Information about Dubai remains scarce and worst still that the government of Dubai will be on holiday until 6 December in celebration of Eid and the UAE’s National Day. The $22bn of Dubai World’s external liabilities is an amount large enough to present a significant short-term risk on global credit market. It certainly forces investing community to re-think about the strength underpinning this global recovery.
Question is that will this event be the catalyst to a new ‘sub-prime’ scale as I have been hearing repeatedly that banks in Dubai seems to be well-capitalized and do not seem large enough to badly hurt the system.
Dubai World is the emirate’s largest state-owned conglomerate and operates in diverse businesses ranging from real estate to maritime services. Nakheel is a real estate development company, owned by Dubai World and best known for its Palm project. Essentially, on Wednesday 25 November, the government of Dubai authorized the Dubai Financial Support Fund to spearhead the restructuring of Dubai World’s liabilities. The holders of Nakeel’s $3.5bn bond maturing in mid-December are facing the immediate threat of delayed payment and about two-thirds of these bonds are held by international investors. The Dubai World intends to ask all providers of financing to ‘stand still’ and extend maturities until at least May 30, 2010.
What is seriously need a re-thinking is the presumption that the government would bail out Dubai World and its companies and need to assess the viability of Middle East even if Abu Dhabi is willing to support Dubai’s economy.
We have already seen a general risk aversion move with countries with financing issues being penalized heavily. Central banks have announced they intend to buy US dollars for the first time this year and the intensity of such intention is likely to intensify. Already, the United Arab Emirates’ central bank eased credit for lenders and the MSCI Emerging Markets Index lost 3.9% in two days after news broke. The cost of protecting Dubai government notes from default more than doubled to 647 basis points in three days.

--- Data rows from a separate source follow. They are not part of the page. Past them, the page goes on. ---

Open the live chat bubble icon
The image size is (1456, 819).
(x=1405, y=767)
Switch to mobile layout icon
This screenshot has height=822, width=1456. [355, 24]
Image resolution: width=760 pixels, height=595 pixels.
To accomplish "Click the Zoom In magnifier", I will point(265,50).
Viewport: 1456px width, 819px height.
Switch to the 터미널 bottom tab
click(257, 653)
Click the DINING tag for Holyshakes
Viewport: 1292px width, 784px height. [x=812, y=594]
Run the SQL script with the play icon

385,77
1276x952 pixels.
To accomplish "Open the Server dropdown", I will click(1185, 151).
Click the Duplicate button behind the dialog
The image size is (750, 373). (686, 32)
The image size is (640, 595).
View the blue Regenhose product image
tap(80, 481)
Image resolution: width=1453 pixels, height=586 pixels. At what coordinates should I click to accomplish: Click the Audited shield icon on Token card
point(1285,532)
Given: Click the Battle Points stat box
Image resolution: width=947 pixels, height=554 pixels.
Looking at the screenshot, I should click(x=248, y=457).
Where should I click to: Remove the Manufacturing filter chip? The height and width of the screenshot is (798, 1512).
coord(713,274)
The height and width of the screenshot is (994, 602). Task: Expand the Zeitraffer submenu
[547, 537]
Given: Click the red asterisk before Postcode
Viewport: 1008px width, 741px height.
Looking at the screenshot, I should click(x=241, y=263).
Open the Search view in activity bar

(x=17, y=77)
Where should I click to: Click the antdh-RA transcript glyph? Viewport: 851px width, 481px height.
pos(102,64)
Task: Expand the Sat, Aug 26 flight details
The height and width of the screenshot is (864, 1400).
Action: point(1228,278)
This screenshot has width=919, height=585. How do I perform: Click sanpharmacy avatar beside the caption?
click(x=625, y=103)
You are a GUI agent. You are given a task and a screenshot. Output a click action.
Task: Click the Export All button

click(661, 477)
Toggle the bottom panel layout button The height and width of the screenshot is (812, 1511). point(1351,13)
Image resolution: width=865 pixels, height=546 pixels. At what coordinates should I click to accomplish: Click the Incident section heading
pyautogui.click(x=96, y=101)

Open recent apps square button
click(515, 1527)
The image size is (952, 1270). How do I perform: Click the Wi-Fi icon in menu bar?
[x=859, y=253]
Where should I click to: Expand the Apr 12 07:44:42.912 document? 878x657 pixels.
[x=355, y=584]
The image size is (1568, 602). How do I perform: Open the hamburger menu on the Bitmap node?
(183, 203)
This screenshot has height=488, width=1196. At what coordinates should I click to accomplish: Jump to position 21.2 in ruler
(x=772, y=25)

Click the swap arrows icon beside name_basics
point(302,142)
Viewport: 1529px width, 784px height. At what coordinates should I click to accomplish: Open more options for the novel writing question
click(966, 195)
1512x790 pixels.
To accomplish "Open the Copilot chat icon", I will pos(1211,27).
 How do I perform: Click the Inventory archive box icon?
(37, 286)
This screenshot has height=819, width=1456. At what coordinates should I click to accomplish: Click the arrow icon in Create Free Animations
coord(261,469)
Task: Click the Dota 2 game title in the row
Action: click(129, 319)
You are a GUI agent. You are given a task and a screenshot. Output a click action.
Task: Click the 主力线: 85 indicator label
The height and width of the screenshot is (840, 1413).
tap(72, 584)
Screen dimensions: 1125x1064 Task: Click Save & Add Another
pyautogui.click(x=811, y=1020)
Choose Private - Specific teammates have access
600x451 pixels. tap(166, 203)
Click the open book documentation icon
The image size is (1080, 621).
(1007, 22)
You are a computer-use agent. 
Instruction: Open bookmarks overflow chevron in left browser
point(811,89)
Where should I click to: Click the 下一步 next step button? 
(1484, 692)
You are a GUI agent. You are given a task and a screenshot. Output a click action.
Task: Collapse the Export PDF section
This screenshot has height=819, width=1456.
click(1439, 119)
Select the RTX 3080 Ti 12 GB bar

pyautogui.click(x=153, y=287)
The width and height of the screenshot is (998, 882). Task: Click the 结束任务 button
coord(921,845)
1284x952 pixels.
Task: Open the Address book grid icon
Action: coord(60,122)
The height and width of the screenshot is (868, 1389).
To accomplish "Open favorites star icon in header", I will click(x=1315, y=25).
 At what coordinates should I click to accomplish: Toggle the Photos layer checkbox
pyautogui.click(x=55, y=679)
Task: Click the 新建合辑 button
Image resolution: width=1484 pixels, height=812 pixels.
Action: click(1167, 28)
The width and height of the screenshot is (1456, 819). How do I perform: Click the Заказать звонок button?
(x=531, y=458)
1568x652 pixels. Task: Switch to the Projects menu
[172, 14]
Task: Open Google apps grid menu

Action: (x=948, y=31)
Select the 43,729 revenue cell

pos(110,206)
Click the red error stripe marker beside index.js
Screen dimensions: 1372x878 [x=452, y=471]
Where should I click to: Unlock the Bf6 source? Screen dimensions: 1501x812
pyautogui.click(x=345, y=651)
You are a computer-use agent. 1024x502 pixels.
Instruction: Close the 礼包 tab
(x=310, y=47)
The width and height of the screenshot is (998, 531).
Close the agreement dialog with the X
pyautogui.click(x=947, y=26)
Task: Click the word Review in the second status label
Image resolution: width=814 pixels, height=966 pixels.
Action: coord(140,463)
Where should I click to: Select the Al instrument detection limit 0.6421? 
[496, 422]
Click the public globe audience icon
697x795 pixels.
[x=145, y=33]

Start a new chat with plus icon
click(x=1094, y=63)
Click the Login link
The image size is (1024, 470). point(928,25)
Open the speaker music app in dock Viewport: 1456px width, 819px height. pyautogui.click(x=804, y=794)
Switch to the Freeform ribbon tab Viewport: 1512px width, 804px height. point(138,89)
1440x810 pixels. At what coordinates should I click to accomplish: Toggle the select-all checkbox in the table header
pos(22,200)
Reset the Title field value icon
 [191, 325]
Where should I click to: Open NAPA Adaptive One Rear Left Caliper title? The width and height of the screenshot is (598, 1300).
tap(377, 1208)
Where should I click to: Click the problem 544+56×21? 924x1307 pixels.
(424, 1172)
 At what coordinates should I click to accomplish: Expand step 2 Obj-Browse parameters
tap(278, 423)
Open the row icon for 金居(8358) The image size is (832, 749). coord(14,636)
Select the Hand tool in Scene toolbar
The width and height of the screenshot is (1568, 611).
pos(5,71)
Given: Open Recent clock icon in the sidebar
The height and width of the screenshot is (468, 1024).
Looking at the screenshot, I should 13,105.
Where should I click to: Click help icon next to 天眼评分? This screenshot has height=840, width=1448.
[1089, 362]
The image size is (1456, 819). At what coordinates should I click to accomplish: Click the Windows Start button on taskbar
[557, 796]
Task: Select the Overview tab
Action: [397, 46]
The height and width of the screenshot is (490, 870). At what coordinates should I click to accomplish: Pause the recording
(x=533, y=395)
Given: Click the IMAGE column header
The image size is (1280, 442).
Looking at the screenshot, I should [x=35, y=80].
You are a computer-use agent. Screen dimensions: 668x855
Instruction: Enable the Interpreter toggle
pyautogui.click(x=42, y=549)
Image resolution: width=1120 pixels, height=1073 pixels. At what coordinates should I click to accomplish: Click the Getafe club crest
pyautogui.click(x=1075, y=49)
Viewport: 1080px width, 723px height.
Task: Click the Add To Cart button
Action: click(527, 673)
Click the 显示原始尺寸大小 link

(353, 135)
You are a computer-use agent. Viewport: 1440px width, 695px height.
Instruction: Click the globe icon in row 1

Dubai, the second biggest of seven states that make up the UAE and its state-owned companied borrowed $80 billion to fund an economy boom and this ‘butterflies’ in the stomach will continue for at least new couple of weeks, if not more, until some kind of confidence is coming back to the system.
Dubai’s trouble could trigger a wider problem. For sure, we already seeing investors traditional sought safe habour in government bonds from the stormy waters of corporate bonds, now prove to be the safer bet, after all. Dollar and Japanese Yen are the alternatives while European and especially Asian markets and commodities will take the brunt of the losses. It could be the momentary setback, but do not ignore this as Dubai World woes resonating across financial markets.
In short, this is a wake-up call and the financial crisis that we are seeing since late December 2008 is far from over.